== COMPLETE THE FOLLOWING ==
a) In the Silterra nondisclosure agreement, rewrite the passage from "- Definition of" to "the oral disclosure.", replacing "reasonable time" with "reasonable period".
b) According to the Silterra nondisclosure agreement, what is the maximum time after an oral disclosure for it to be confirmed in writing as confidential or proprietary?
c) Carry on the Silterra nondisclosure agreement from its last sentence.

== PAGE EXCERPT ==

——————————

SILTERRA MALAYSIA SDN. BHD.
NON DISCLOSURE AGREEMENT
- Purpose. Silterra and Vendor wish to explore a possible business opportunity of mutual interest in regard to Silterra’s business herein (hereinafter referred to as the “Relationship”) and explore the business Purpose, and the parties may disclose to one another certain confidential information in the course of such discussion and business. Parties wish to ensure that such Confidential Information (as further defined below) is protected from unauthorized use or disclosure. This Agreement is intended to allow the parties to discuss and evaluate the Relationship and Purpose while protecting each party’s Confidential Information (including Confidential Information previously disclosed to the other party) against unauthorized use or disclosure.
- Definition of Confidential Information. “Confidential Information” means any oral, written, graphic or machine‑readable information including, but not limited to, that which relates to business plans, technology, product plans, products, developments, inventions, processes, designs, drawings, formulae, markets, software (including source and object code), hardware configuration, agreements with third parties, services, customers, marketing or finances of the disclosing party, which Confidential Information is designated in writing to be confidential or proprietary or is reasonably understood to be confidential or proprietary, or if given orally, is confirmed in writing as having been disclosed as confidential or proprietary within a reasonable time (not to exceed thirty (30) days) after the oral disclosure.
- Nondisclosure of Confidential Information
(a) Silterra and Vendor each agree not to use any Confidential Information disclosed to it by the other party for its own use or for any purpose other than to carry out discussions concerning and the undertaking of the Relationship. Neither party shall disclose or permit disclosure of any Confidential Information of the other party to third parties or to employees of the party receiving Confidential Information, other than directors, officers, employees, consultants and agents who are required to have the information in order to carry out the discussions regarding the Relationship. Each party has had or will have its directors, officers, employees, consultants and agents who have access to Confidential Information of the other party sign a nondisclosure agreement in content substantially similar to this Agreement.
Each party agrees that it shall take all reasonable measures to protect the secrecy of and avoid disclosure or use of Confidential Information of the other party or the public in order to prevent it from falling into the public domain or the possession of persons other than those persons authorized under this Agreement to have any such information. Such measures shall include, but not be limited to, the highest degree of care that the receiving party utilizes to protect its own Confidential Information of a similar nature, which shall be no less than reasonable care. Each party agrees to notify the other in writing of any actual or suspected misuse, misappropriation or unauthorized disclosure of Confidential Information of the disclosing party which may come to the receiving party’s attention.

——————————

== MATERIAL ==
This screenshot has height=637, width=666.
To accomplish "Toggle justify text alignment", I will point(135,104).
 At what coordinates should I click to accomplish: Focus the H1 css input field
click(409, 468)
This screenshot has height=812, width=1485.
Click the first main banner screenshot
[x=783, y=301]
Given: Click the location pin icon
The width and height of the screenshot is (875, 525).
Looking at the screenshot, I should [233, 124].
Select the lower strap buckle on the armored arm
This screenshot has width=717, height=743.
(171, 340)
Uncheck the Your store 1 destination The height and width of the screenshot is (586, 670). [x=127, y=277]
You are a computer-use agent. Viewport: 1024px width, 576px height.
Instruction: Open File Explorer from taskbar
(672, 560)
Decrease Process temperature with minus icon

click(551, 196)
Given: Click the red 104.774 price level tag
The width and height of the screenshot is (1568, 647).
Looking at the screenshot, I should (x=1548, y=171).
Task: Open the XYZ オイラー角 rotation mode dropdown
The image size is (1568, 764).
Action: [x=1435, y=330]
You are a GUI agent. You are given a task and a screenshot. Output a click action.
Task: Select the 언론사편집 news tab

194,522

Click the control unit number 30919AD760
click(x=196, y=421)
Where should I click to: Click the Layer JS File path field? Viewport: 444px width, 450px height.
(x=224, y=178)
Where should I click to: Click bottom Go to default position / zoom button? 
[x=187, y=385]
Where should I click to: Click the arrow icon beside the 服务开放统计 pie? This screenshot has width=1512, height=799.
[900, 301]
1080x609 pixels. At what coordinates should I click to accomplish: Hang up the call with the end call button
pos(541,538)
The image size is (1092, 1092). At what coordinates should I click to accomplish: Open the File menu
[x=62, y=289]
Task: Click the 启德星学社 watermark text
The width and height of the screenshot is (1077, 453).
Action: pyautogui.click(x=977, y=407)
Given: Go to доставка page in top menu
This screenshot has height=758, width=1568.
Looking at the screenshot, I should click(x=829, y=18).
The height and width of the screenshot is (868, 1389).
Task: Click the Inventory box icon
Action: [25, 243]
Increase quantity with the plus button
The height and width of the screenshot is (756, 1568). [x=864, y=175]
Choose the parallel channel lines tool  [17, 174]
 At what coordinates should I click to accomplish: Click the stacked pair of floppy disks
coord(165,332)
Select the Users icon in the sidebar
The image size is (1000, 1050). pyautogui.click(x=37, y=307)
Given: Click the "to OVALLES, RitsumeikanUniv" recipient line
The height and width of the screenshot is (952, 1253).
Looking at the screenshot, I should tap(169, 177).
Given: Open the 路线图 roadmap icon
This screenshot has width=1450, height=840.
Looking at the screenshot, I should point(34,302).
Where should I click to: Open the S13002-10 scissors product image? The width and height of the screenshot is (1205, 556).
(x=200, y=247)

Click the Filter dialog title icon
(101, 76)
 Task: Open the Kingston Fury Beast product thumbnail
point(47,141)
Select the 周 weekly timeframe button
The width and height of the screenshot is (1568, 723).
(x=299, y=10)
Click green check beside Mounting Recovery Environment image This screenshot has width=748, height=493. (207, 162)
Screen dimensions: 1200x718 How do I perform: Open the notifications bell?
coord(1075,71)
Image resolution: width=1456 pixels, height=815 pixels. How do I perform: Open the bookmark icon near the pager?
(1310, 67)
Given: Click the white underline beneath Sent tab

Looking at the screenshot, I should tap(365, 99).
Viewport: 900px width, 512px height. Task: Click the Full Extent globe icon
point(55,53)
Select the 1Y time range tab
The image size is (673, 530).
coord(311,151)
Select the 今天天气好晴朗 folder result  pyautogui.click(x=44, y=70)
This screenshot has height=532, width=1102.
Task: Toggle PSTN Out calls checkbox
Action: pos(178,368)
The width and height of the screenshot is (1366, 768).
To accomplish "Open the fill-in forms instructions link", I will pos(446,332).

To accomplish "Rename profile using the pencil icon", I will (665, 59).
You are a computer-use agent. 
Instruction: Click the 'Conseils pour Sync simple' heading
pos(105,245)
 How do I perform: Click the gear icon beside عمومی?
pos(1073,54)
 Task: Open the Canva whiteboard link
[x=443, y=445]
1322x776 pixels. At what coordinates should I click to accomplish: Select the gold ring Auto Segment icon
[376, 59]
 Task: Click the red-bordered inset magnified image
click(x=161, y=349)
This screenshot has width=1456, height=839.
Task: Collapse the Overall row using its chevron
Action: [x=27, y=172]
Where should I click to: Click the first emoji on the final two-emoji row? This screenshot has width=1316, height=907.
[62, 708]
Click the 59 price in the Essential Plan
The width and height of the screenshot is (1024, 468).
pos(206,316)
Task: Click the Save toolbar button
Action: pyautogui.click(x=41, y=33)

——————————

== RESULTS BY TASK ==
a)
- Definition of Confidential Information. “Confidential Information” means any oral, written, graphic or machine‑readable information including, but not limited to, that which relates to business plans, technology, product plans, products, developments, inventions, processes, designs, drawings, formulae, markets, software (including source and object code), hardware configuration, agreements with third parties, services, customers, marketing or finances of the disclosing party, which Confidential Information is designated in writing to be confidential or proprietary or is reasonably understood to be confidential or proprietary, or if given orally, is confirmed in writing as having been disclosed as confidential or proprietary within a reasonable period (not to exceed thirty (30) days) after the oral disclosure.

b) Thirty (30) days.

c)
(b) Exceptions. Notwithstanding the above, neither party shall have liability to the other with regard to any Confidential Information of the other which the receiving party can prove:
(i) was in the public domain at the time it was disclosed or has entered the public domain through no fault of the receiving party;
(ii) was known to the receiving party, without restriction, at the time of disclosure, as demonstrated by files in existence at the time of disclosure;
(iii) is disclosed with the prior written approval of the disclosing party;
(iv) was independently developed by the receiving party without any use of the Confidential Information of the disclosing party and by employees of the receiving party who have not had access to the Confidential Information, as demonstrated by files created at the time of such independent development;
(v) becomes known to the receiving party, without restriction, from a source other than the disclosing party without breach of this Agreement by the receiving party and otherwise not in violation of the disclosing party’s rights;
(vi) is disclosed pursuant to the order or requirement of a court, administrative agency, or other governmental body; provided, however, that the receiving party shall provide prompt notice of such court order or requirement to the disclosing party to enable the disclosing party to seek a protective order or otherwise prevent or restrict such disclosure.
- Return of Materials. Any materials or documents that have been furnished by one party to the other in connection with the Relationship shall be promptly returned by the receiving party, accompanied by all copies of such documentation, within ten (10) days after (a) the Relationship has been rejected or concluded or (b) the written request of the disclosing party.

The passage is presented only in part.